What makes this deal notable beyond its literary contents is the infrastructure behind it. The acquisition was brokered in direct partnership with Tricia Reeks of Meerkat Press in the United States, Barry Scott of Transit Lounge in Melbourne, and Bacon herself, no agent, no intermediary, just three internationally minded presses and a writer moving with shared purpose. It is precisely the kind of publishing alliance that Masobe’s growth has made possible and that the broader African publishing ecosystem needs more of.
Bacon responded to the deal with characteristic directness: “I am deeply moved and exhilarated by the open-mindedness of these publishers coming together for a mutually beneficial arrangement without leaping gazillion hoops.” It is a fitting sentiment from a writer whose career has been defined by refusing the margins. A Solstice, British Fantasy, Ignyte, Locus, and Foreword Indies Award winner, Bacon has also been a finalist for the World Fantasy Award, the Shirley Jackson Award, the Aurealis Award, the Philip K. Dick Award, and the Nommo Awards for Speculative Fiction by Africans, among the most significant recognition available to African speculative writers globally.
We have followed Bacon’s trajectory with particular attention at Brittle Paper. When the BSFA Awards longlist came out in January and she led the African contingent with eight nominations across four categories, we covered it. When she picked up a double nomination at the Foreword INDIES last month, we covered that too. And last week, at Eastercon in Birmingham, she took home the BSFA Award for Best Non-Fiction (Short) for her essay in Strange Horizons. For Masobe to now claim her for Nigerian readers is not just a publishing deal, it is a statement about what African publishing is capable of when it reaches for writers of genuine international consequence.

(Item position entries)
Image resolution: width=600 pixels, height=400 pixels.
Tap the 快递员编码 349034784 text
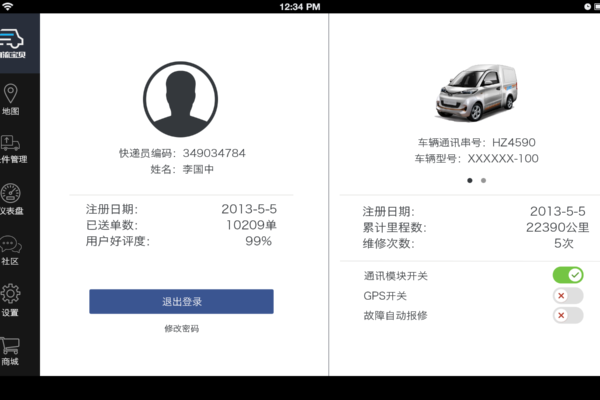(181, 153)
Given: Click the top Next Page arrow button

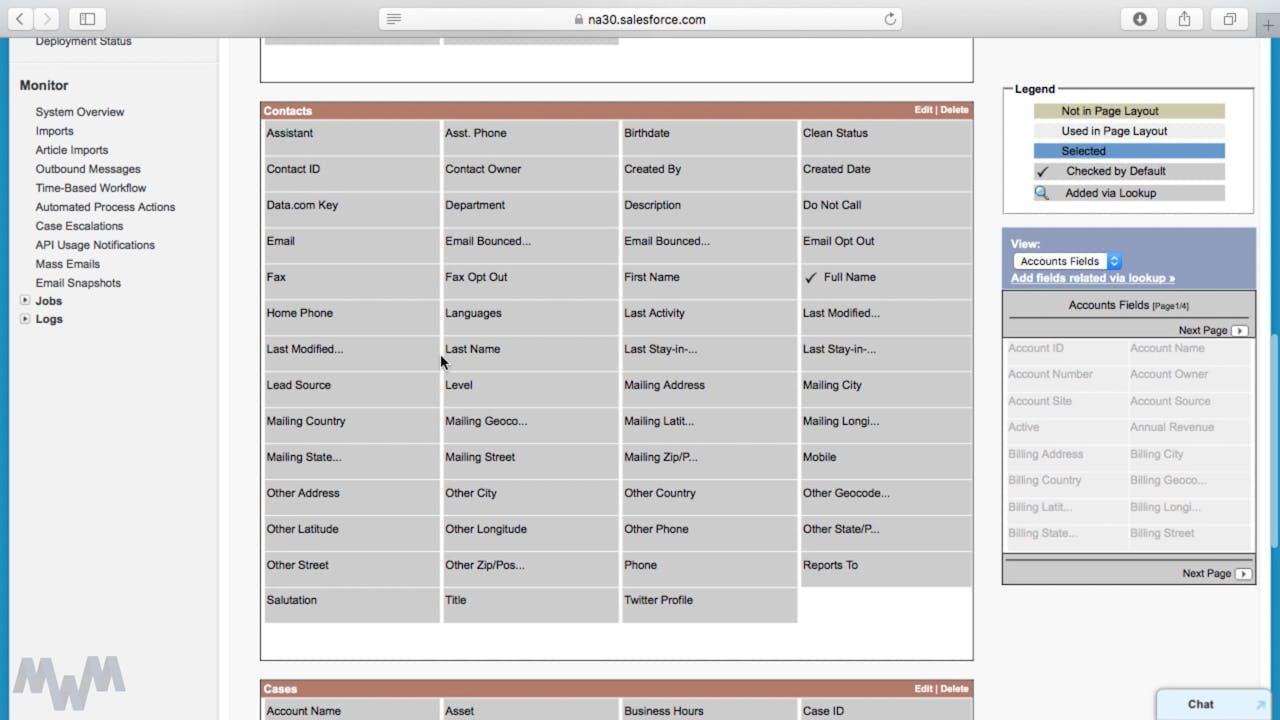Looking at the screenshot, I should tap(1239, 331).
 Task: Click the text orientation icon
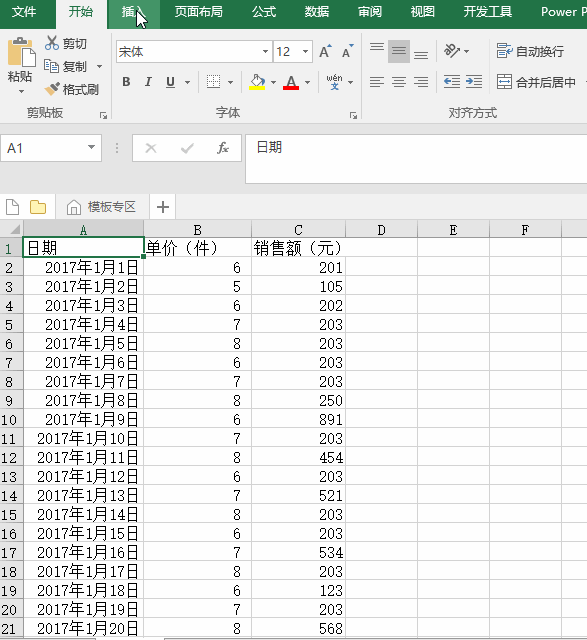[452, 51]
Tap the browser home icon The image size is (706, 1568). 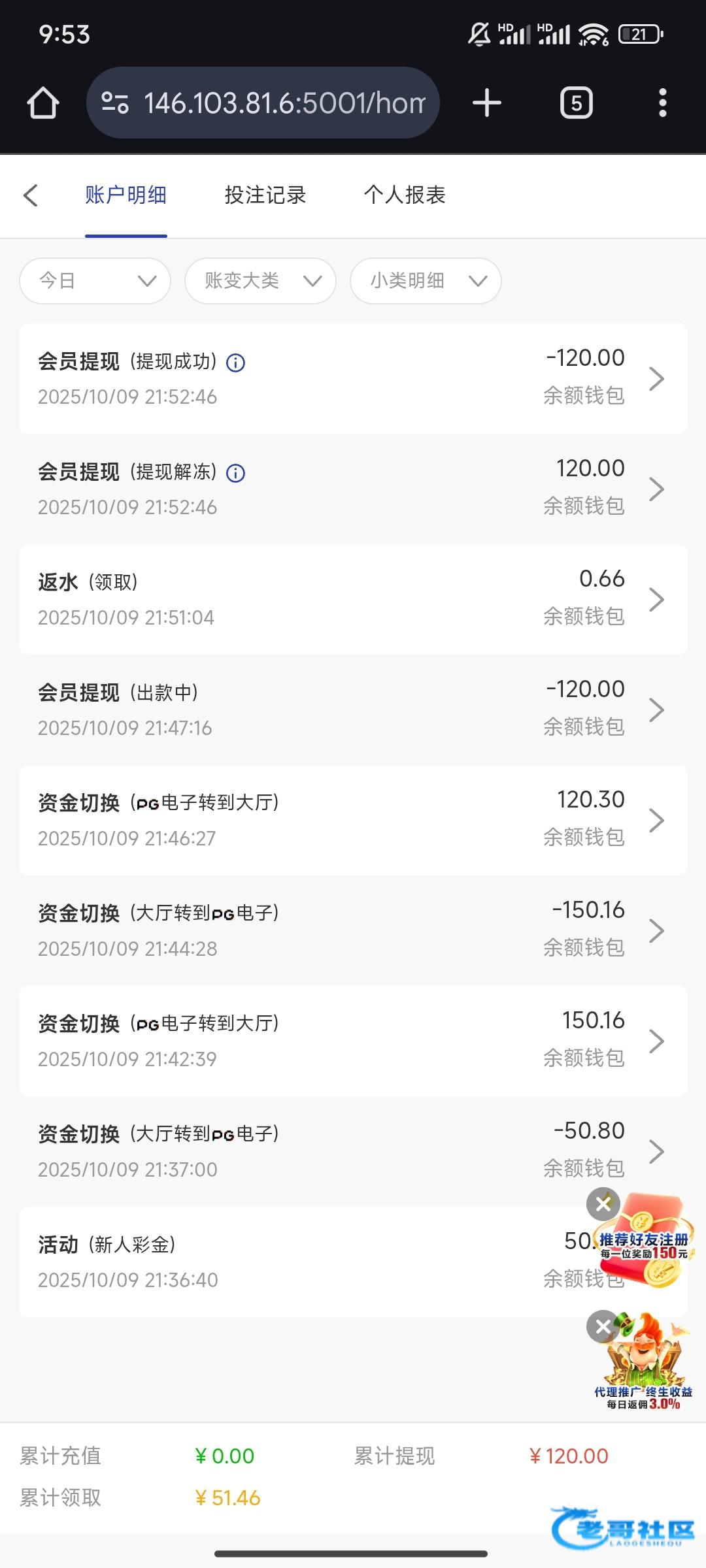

WHAT TO PRODUCE:
Output, word for word, the part of the publishing deal text starting with "Bacon responded to" and going on through "speculative writers globally.".

WRITTEN SOLUTION:
Bacon responded to the deal with characteristic directness: “I am deeply moved and exhilarated by the open-mindedness of these publishers coming together for a mutually beneficial arrangement without leaping gazillion hoops.” It is a fitting sentiment from a writer whose career has been defined by refusing the margins. A Solstice, British Fantasy, Ignyte, Locus, and Foreword Indies Award winner, Bacon has also been a finalist for the World Fantasy Award, the Shirley Jackson Award, the Aurealis Award, the Philip K. Dick Award, and the Nommo Awards for Speculative Fiction by Africans, among the most significant recognition available to African speculative writers globally.